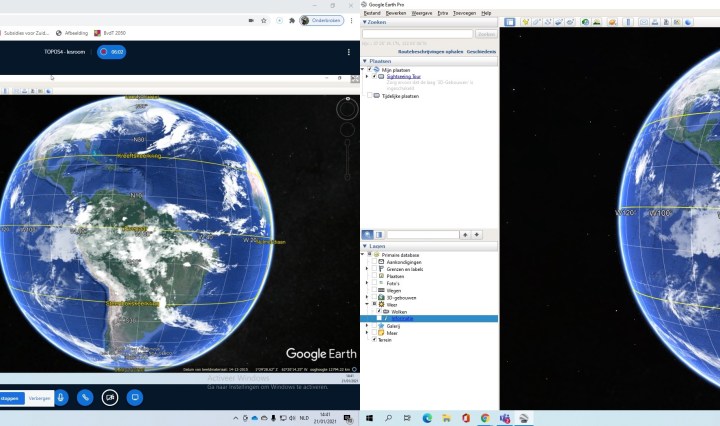Toggle the sidebar visibility button in toolbar
Image resolution: width=720 pixels, height=426 pixels.
click(510, 22)
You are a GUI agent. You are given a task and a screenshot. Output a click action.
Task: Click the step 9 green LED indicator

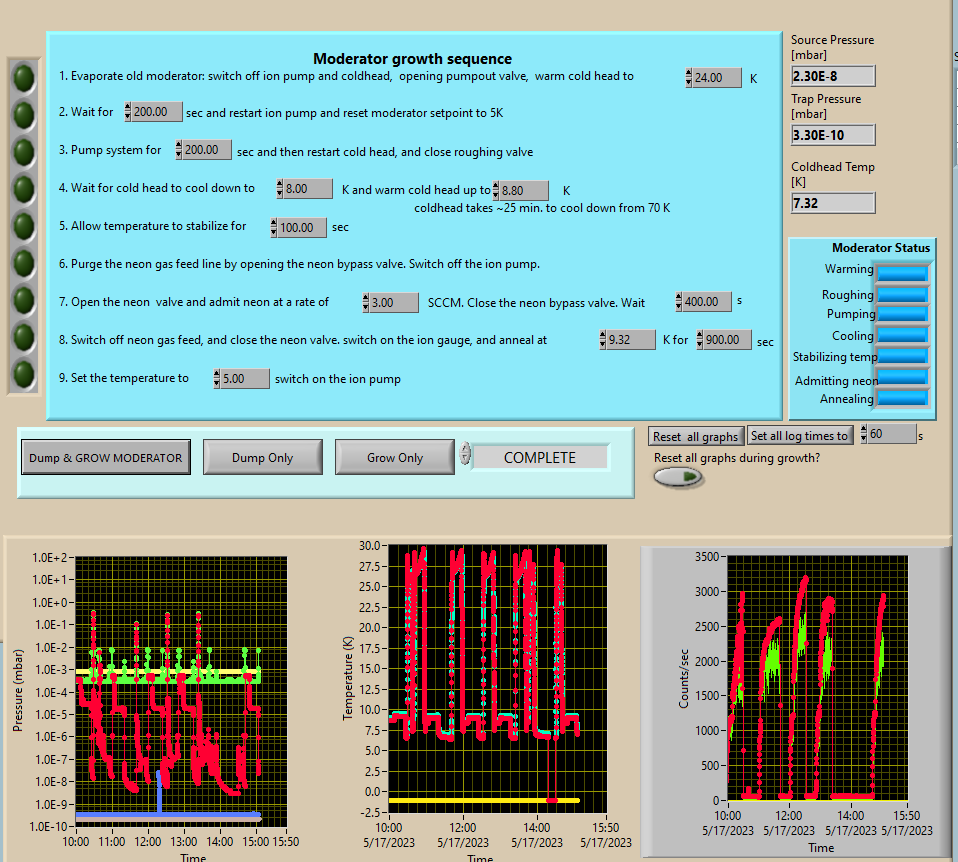point(24,374)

### Assigned task
Transcribe, word for word, the line holding "You are a GUI" and all lines after it in the entries above, ending with the last. Only those lines; no pictures.

### Expected output
You are a GUI agent. You are given a task and a screenshot. Output a click action.
Task: Click the step 9 green LED indicator

point(24,374)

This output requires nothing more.